Confluence_of_Bullhead_and_Rainbow_Falls_Trails

It started out like this…

I awoke one Saturday morning in September, rolled over, grabbed my phone, and checked the Crossfit workout of the day.

“I ain’t doing that shit,” I believe were my first words of the day.

I’m not proud of the language nor do I condone my poor use of grammar. One eye was still closed and clinging to sleep.

Here’s the deal. There are some things I believe I’ve earned in life due solely to longevity, and one of those is the guilt-free right to decide NOT to do a Crossfit WOD based on what’s programmed.

I admit it. Somedays, I just ain’t gonna do that shit.

So I brazenly announced to my do-gooder wife, Holly, that I would forego the WOD in favor of a trail run — my first ever — at Percy Warner Park in Nashville. (I invited her to join me, but she hasn’t earned quite as many guilt-free years as me, so she opted for the WOD.)

An hour later, I dropped Holly off at Crossfit Barefoot and drove away, slumped down in the seat with the bill of my cap pulled over my eyes.  I headed toward Belle Meade.

It was one of those perfect late summer mornings that draws the pretty people of West Nashville out of their palaces the same way that salt pulls moisture out of a country ham. Belle Meade Boulevard appeared to be the setting of a 5K charity race, but in fact, there was just that many people out running. The four-lane road ended at the spectacular Percy Warner Park, and there were roughly 48,000 BMWs, Mercedes, Saabs, Cadillac SUVs, and Jaguars crowded into every available parking space. I timidly turned my un-Belle Meade-like Nissan minivan into a nearby grass overflow lot.
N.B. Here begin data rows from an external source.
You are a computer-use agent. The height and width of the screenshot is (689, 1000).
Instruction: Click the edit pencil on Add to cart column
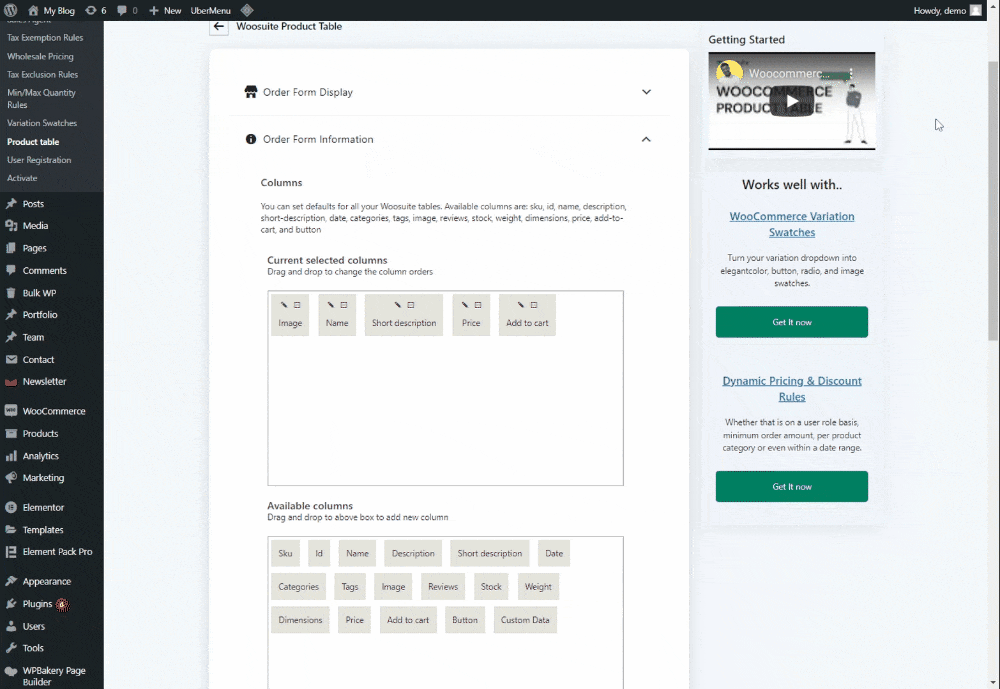521,305
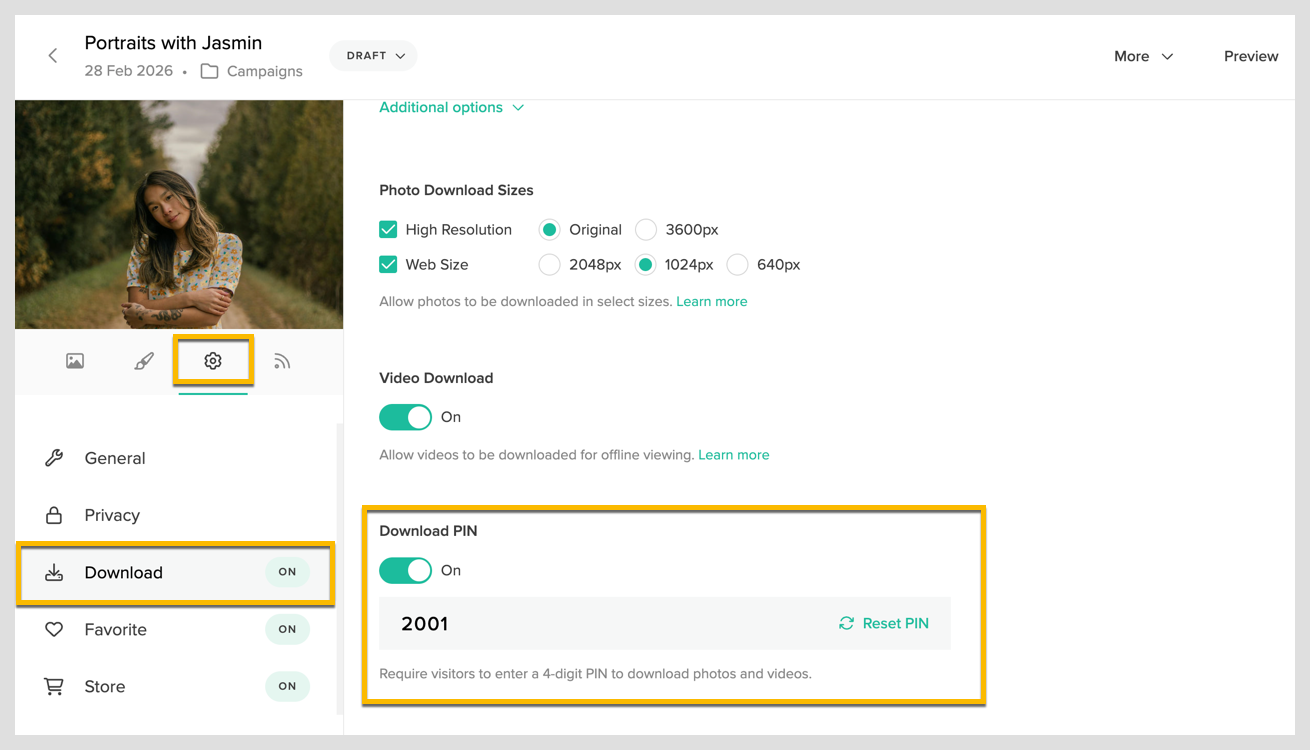Select the brush design tab icon
The width and height of the screenshot is (1310, 750).
[x=143, y=361]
I parked between two gleaming late-model vehicles and could feel them refusing to fraternize with my utilitarian van as I walked away.

All around, people were pushing strollers, stretching, and checking their Garmin GPS watches. Matching outfits abounded as groups of 40-something women chattered in pink groups. It looked like a Lululemon factory had exploded.

I asked someone where to find the trailhead,  and they pointed up massive hill adorned with stone steps, like some Mayan ruin. This, I decided with the brashness of a true Crossfitter, would be my warmup. I’ll just jog up those steps.

I made it up about 20 steps and decided that was enough warm up. I was warm. I casually walked the rest of the way up, trying to conceal my gasping as Lululemon women passed me going the other direction.

I reached the top, caught my breath, and was told that the 2.5-mile “white” trail began just through the woods.  Two-and-a-half miles? I though to myself.  P-shaw!  That ain’t nothin’!  I routinely run 5Ks.  I do WODs that would give an Olympian the nervous poops.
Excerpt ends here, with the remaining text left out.